Red Tiger - a hard pass. Can anyone land a bonus on their games??
AvatarUX - I especially go out of my way to avoid the Pop games. Utter trash, and the gamble spins as you said…
GameArt - they made a slot with a Roshtein like character in it. Enough said.
Thunderkick - their RTPs on recent releases max out at 94.x%
Novomatic - I’ve not seen any RTPs on their new releases more than 94.x%

Perhaps this is more a “I don’t like” post, but I really lack trust in providers who don’t offer at least a high RTP option (96%+ in my opinion).
I agree with Red Tiger - I just skip their games. The odd few spins on Piggy Riches Megaways or 777 Strike are enough for me. Everything feels the same to me irrespective of the theme.

WRT to Thunderkick - Your point is spot on. If I ever dabble with their games, it's the older, higher-RTP ones. I won't waste my time trying any of their 94% junk.

Let me add:

I don't trust BTG - Never have, never will. Despite this, I am culpable of playing their games and getting slaughtered 90% of the time.

Nate
 
I agree with Red Tiger - I just skip their games. The odd few spins on Piggy Riches Megaways or 777 Strike are enough for me. Everything feels the same to me irrespective of the theme.

WRT to Thunderkick - Your point is spot on. If I ever dabble with their games, it's the older, higher-RTP ones. I won't waste my time trying any of their 94% junk.

Let me add:

I don't trust BTG - Never have, never will. Despite this, I am culpable of playing their games and getting slaughtered 90% of the time.

Nate

BTG games can and do pay, but to your point, yes, your chances are very high of getting absolutely slaughtered while camping out and waiting for a bonus to land.

I have to have 2 things when playing any BTG slot - patience and a decent balance, lol.

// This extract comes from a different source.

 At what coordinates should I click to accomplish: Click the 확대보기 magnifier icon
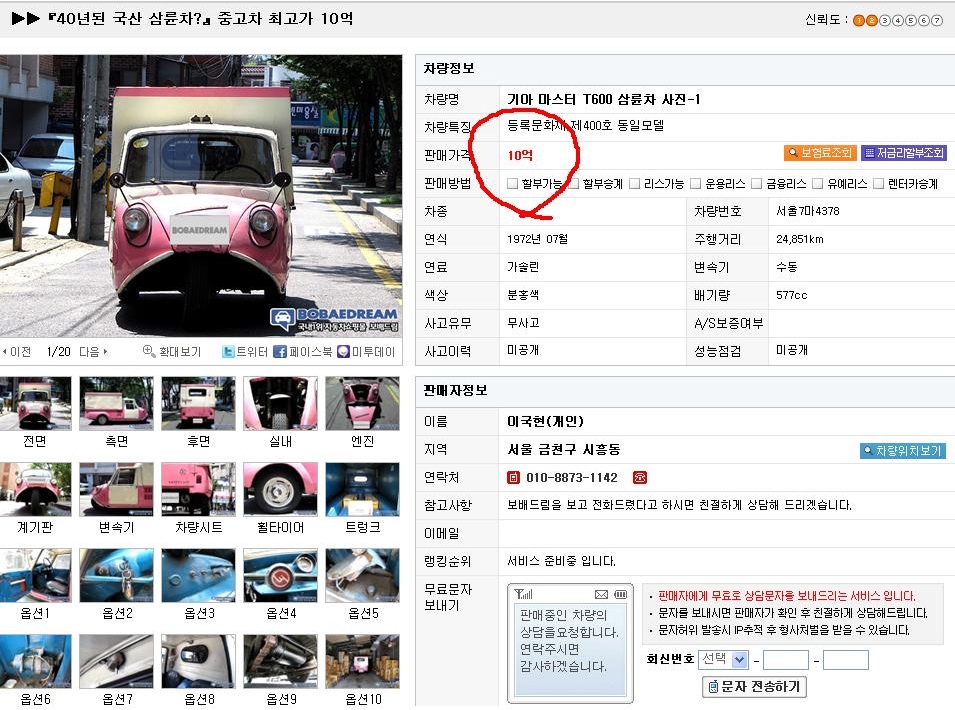click(x=149, y=352)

Who Wants To Be a Millionaire Megaways is one of my all time favorites, despite how badly it treats me most of the time.
 
I trust all of the 'big' providers, reduced RTPs are a choice of the casinos, so wont play reduced RTP versions obviously.

examples: playngo, pragmatic play, netent, thunderkick, BTG, push, microgaming, relax - a lot of their games are still shite probably 90%+ but that is down to gameplay and mechanics not the RNGs.
 
BTG and old Netent for me. Right now I'm only playing a few BTG slots and DoA2/JATB.

I did try quite a lot of other providers when I started and would agree that most of them can be trusted if you are happy with their game designs.

Two I don't trust would be NLC and Playtech.

NLC because of all the bonus buy/boosters. I doubt they design a separate version that has a good average bonus frequency without those options for UK type markets.

Playtech I played quite a lot when I first started, mostly mega fireblaze, they were bonus or bust with not much base game and the bonus returns were never anything great.
 
Just take the generous White Hat gaming casino bonuses, stack bonuses with the deposit and bonus letting the balance go to zero, then play the bonuses and they are paid in cash. Free money

Most casinos tend to catch onto this when you withdraw more than a few hundred and then check play.
 
I think all of them can be "trusted" when you play them on casinos that are licensed by decent governing bodies but I guess it's just based on feeling ;)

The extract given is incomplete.